SUPPLIED MATERIAL ::
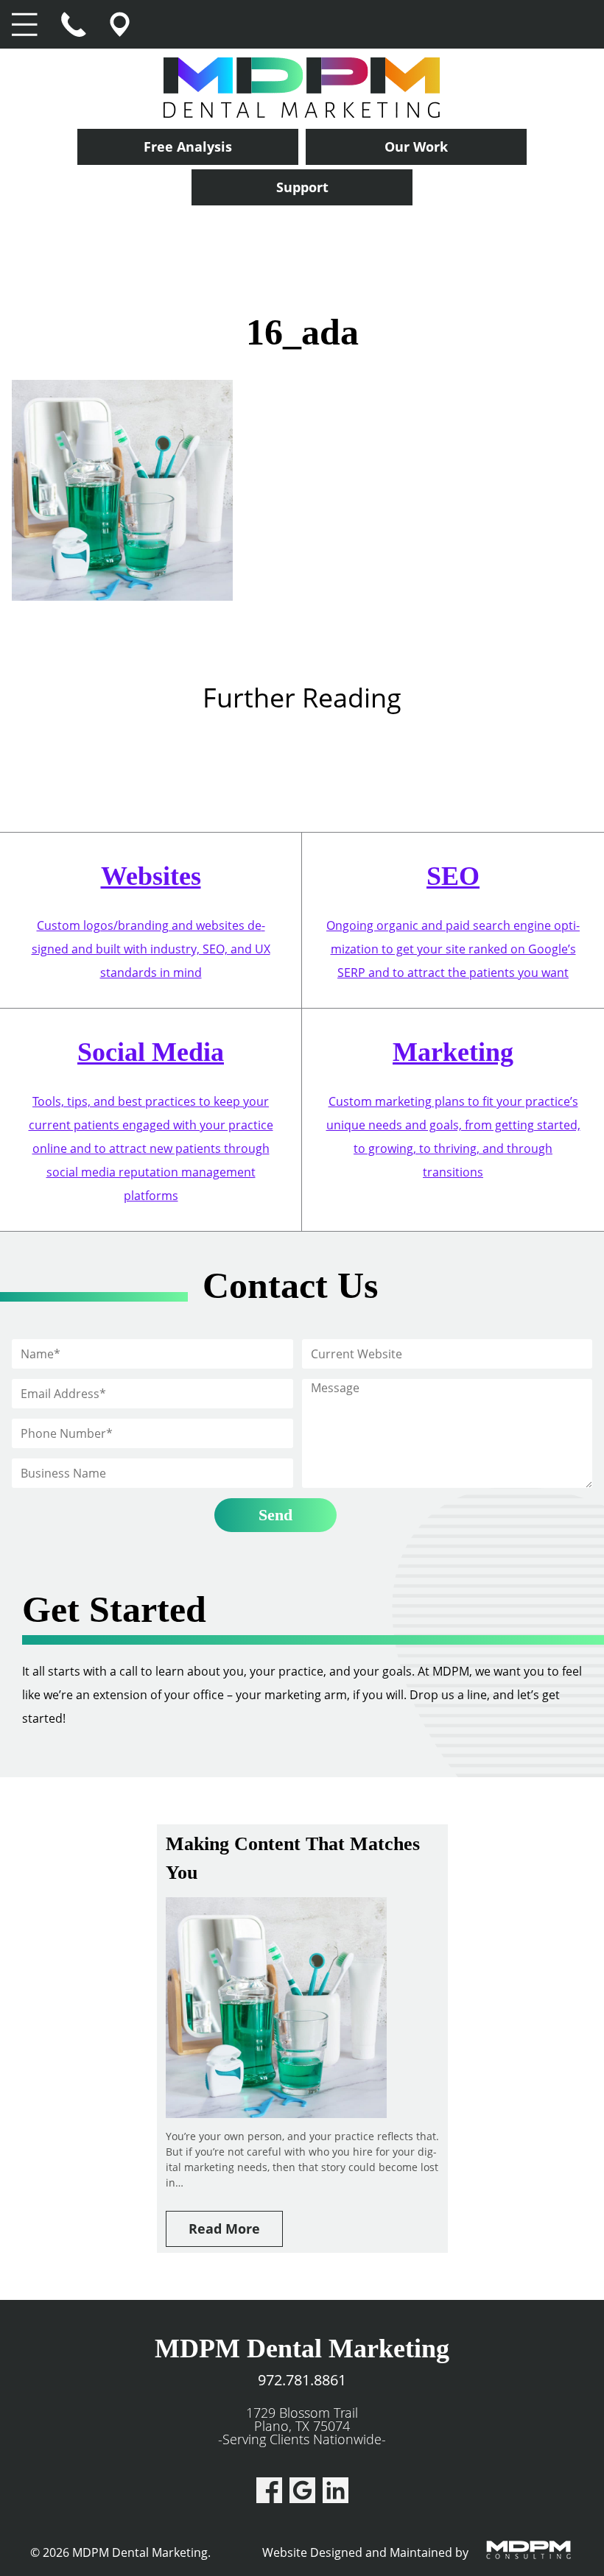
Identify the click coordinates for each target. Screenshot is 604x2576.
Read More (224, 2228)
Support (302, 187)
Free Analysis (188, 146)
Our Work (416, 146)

* * *

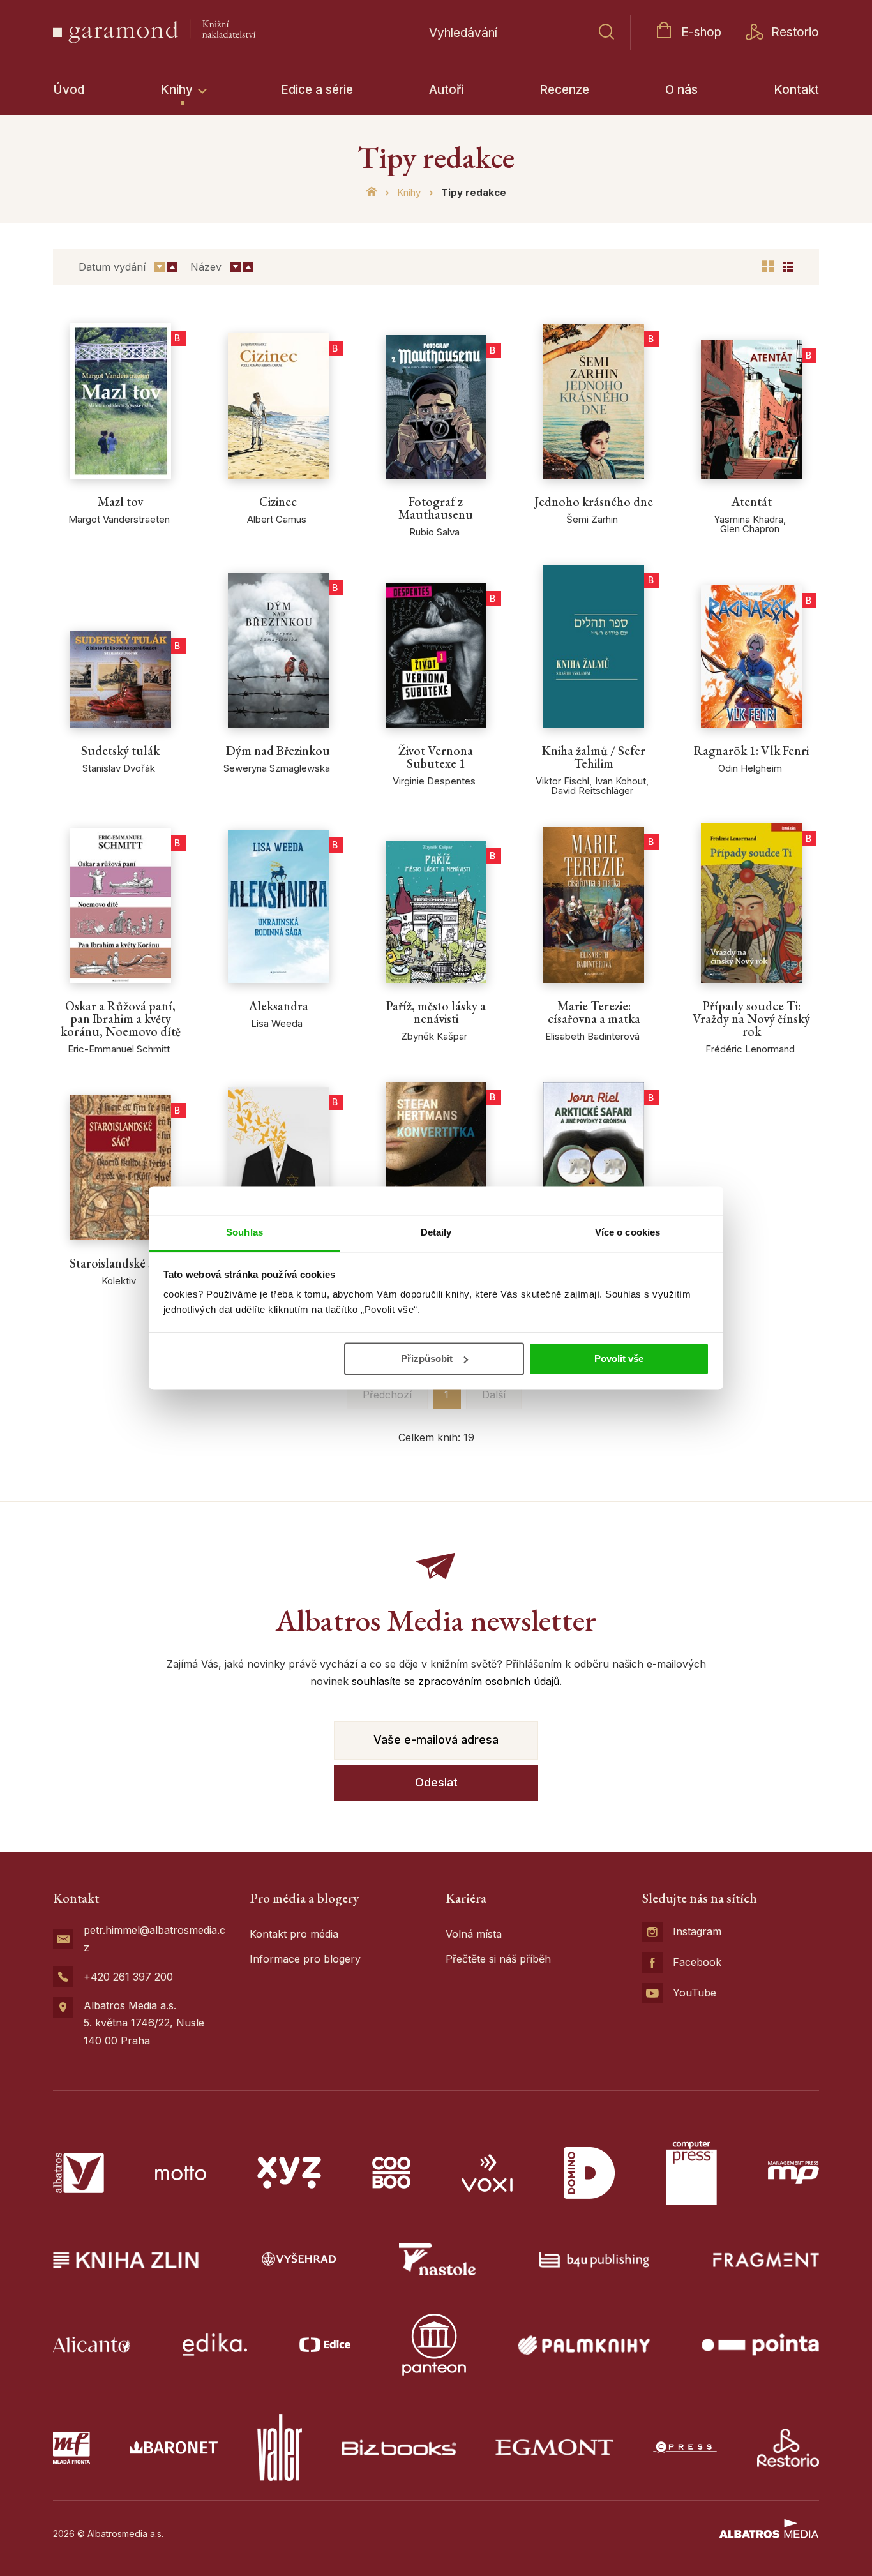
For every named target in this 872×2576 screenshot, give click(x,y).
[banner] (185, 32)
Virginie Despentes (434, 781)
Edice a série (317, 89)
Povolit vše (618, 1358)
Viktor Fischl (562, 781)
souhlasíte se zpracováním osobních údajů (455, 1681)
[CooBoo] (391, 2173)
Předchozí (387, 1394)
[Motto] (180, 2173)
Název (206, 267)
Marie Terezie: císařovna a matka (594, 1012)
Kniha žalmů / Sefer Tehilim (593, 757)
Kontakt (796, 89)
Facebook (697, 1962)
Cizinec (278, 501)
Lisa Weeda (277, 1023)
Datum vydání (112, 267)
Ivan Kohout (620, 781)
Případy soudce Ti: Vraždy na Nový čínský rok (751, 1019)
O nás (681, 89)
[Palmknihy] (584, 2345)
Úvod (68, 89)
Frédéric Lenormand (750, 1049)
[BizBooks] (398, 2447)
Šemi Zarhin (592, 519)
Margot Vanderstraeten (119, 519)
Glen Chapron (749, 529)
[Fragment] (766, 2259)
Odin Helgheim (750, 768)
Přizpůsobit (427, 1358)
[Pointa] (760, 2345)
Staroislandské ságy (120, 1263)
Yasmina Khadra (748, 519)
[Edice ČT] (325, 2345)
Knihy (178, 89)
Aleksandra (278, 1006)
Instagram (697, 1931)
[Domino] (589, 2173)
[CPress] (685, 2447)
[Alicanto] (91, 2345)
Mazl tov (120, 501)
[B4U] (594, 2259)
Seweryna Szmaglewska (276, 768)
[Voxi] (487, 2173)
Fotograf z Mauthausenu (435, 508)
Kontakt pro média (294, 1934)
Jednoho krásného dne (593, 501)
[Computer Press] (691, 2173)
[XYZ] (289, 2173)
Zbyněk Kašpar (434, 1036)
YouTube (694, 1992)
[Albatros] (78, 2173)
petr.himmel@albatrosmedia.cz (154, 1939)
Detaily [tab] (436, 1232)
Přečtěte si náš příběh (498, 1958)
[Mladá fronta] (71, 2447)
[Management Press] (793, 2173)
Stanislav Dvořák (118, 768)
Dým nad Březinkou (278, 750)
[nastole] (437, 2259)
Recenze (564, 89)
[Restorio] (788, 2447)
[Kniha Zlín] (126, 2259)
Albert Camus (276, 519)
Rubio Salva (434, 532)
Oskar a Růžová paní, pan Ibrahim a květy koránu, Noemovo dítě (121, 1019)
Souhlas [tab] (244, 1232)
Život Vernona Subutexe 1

--

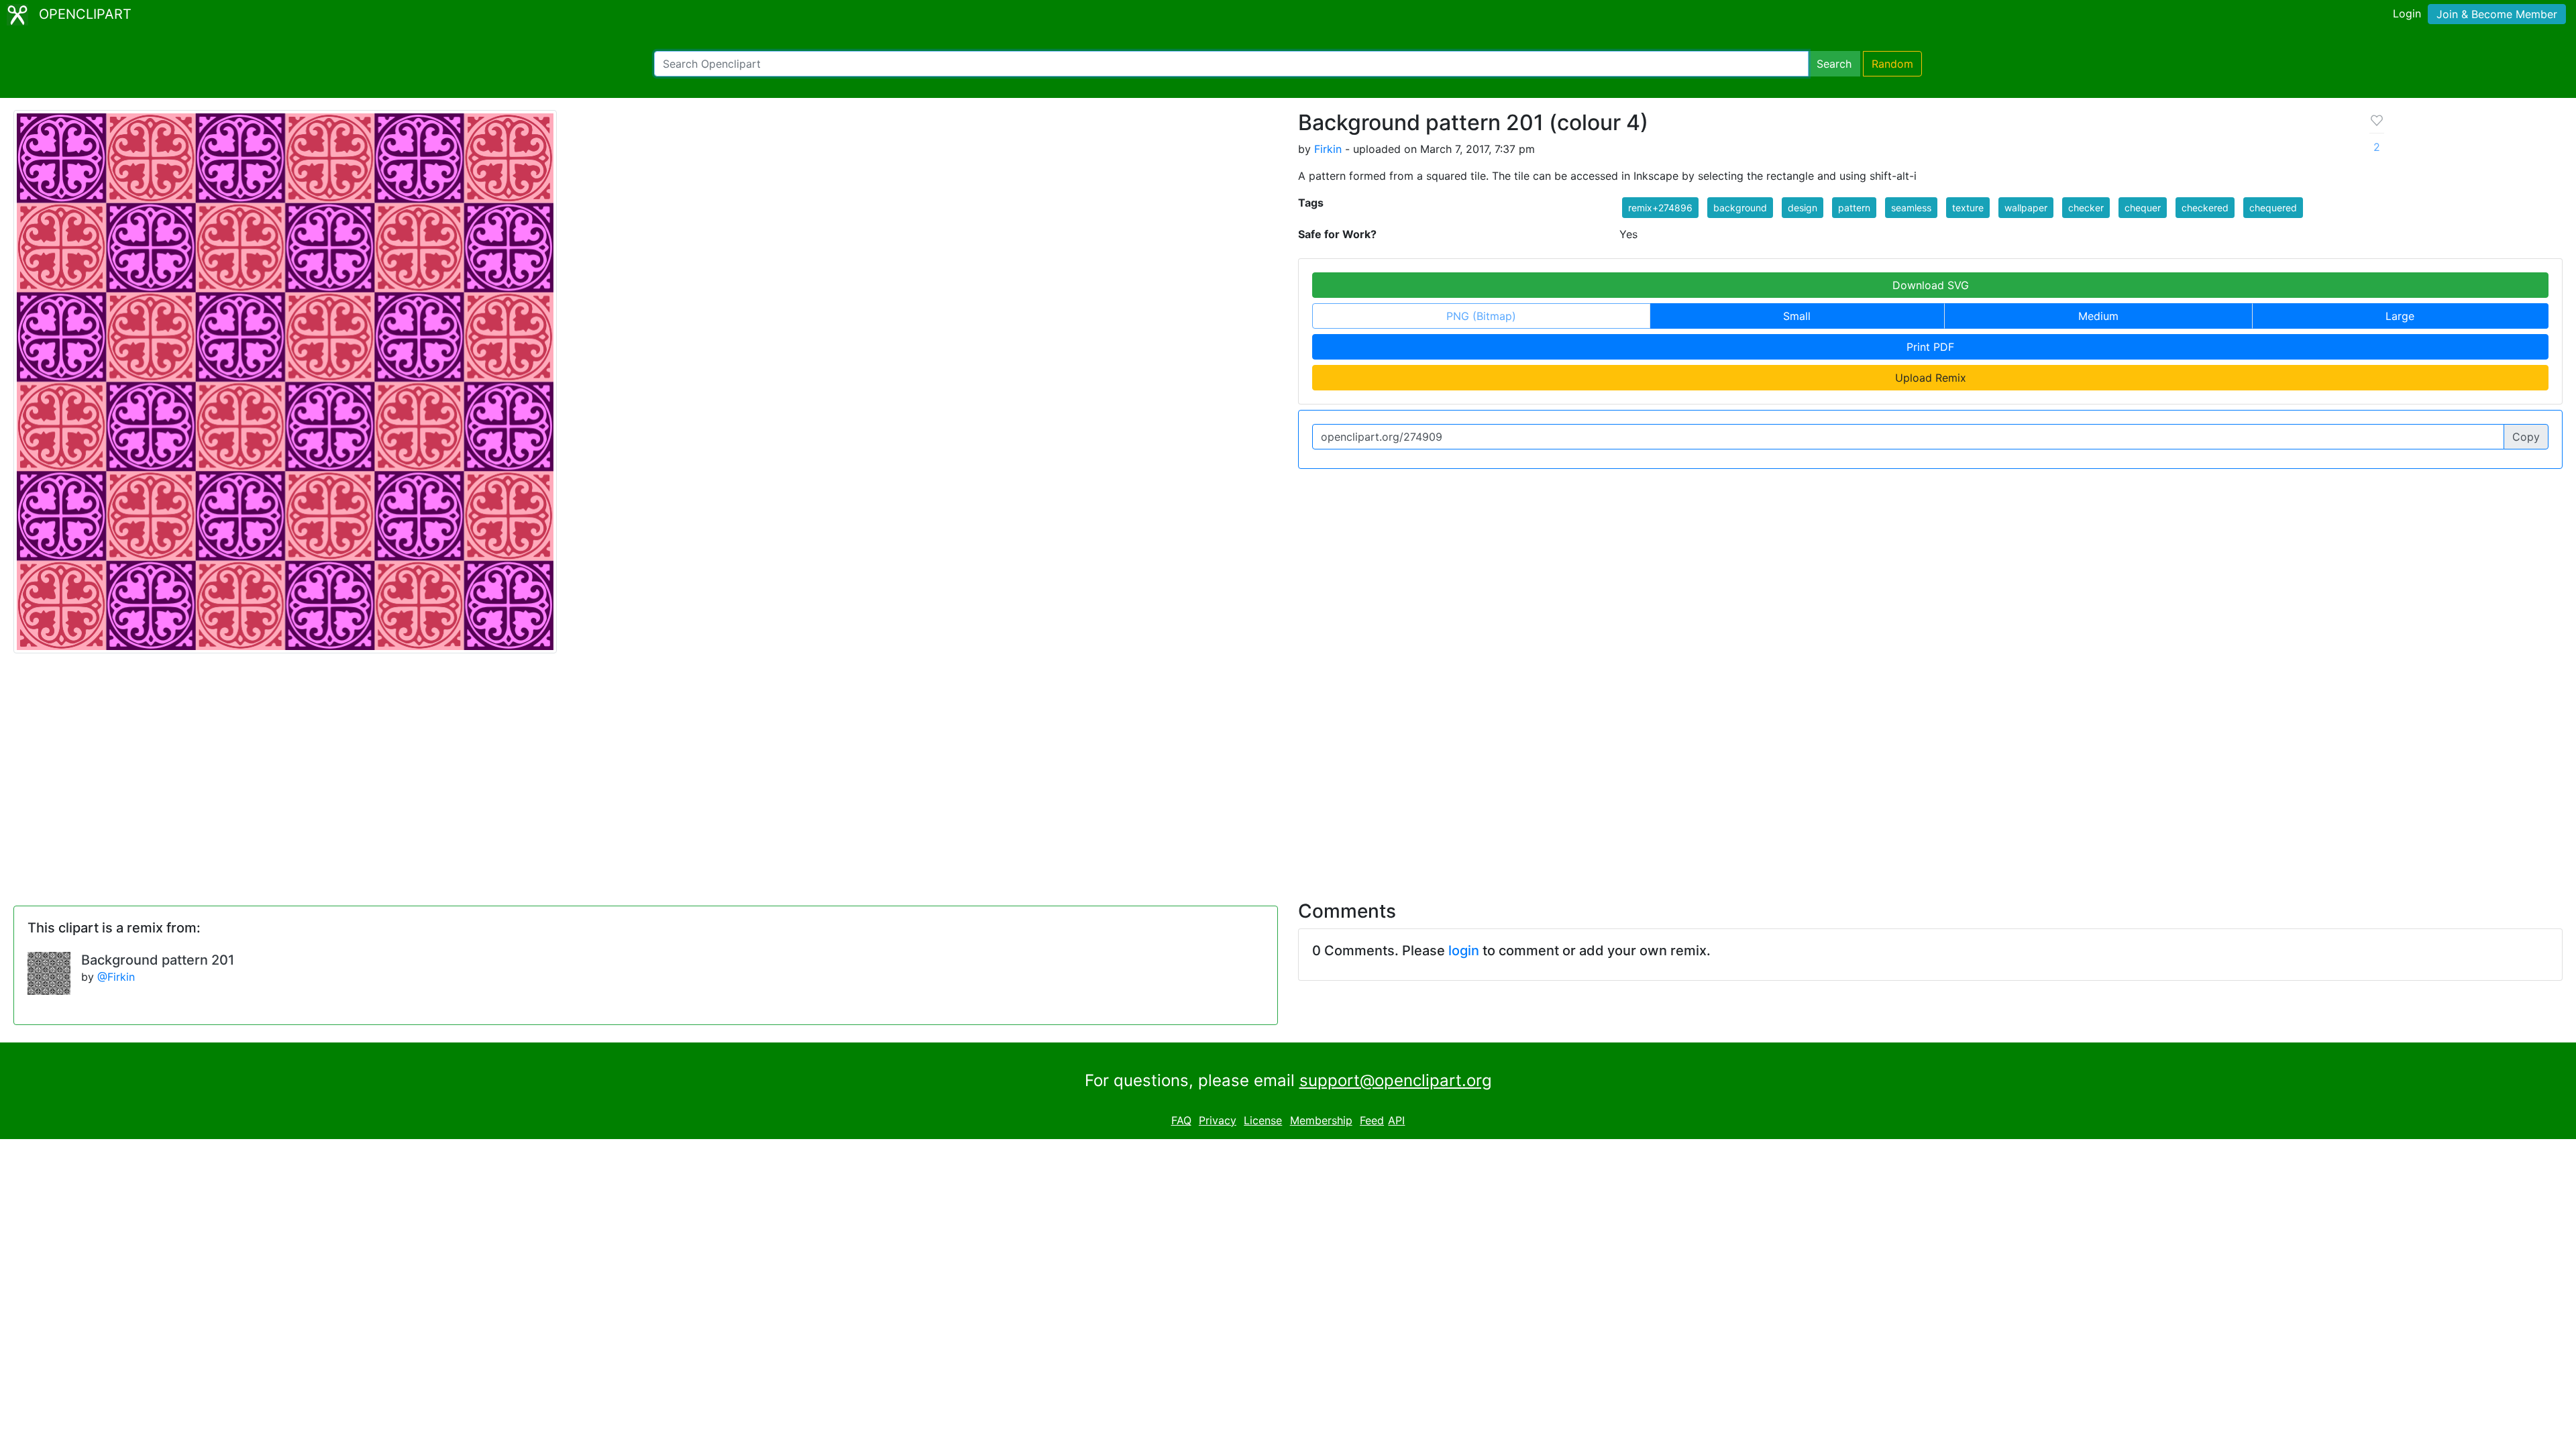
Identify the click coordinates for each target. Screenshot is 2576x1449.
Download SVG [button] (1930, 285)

YOUR GOAL :: Taking the entries above, restate exactly those lines that fall between the line with "Šemi Zarhin (592, 519)" and the line with "[Mladá fronta] (71, 2447)", keeping both of those lines too.

RESULT OF THIS TASK ::
Šemi Zarhin (592, 519)
Margot Vanderstraeten (119, 519)
Glen Chapron (749, 529)
[Fragment] (766, 2259)
Odin Helgheim (750, 768)
Přizpůsobit (427, 1358)
[Pointa] (760, 2345)
Staroislandské ságy (120, 1263)
Yasmina Khadra (748, 519)
[Edice ČT] (325, 2345)
Knihy (178, 89)
Aleksandra (278, 1006)
Instagram (697, 1931)
[Domino] (589, 2173)
[CPress] (685, 2447)
[Alicanto] (91, 2345)
Mazl tov (120, 501)
[B4U] (594, 2259)
Seweryna Szmaglewska (276, 768)
[Voxi] (487, 2173)
Fotograf z Mauthausenu (435, 508)
Kontakt pro média (294, 1934)
Jednoho krásného dne (593, 501)
[Computer Press] (691, 2173)
[XYZ] (289, 2173)
Zbyněk Kašpar (434, 1036)
YouTube (694, 1992)
[Albatros] (78, 2173)
petr.himmel@albatrosmedia.cz (154, 1939)
Detaily [tab] (436, 1232)
Přečtěte si náš příběh (498, 1958)
[Mladá fronta] (71, 2447)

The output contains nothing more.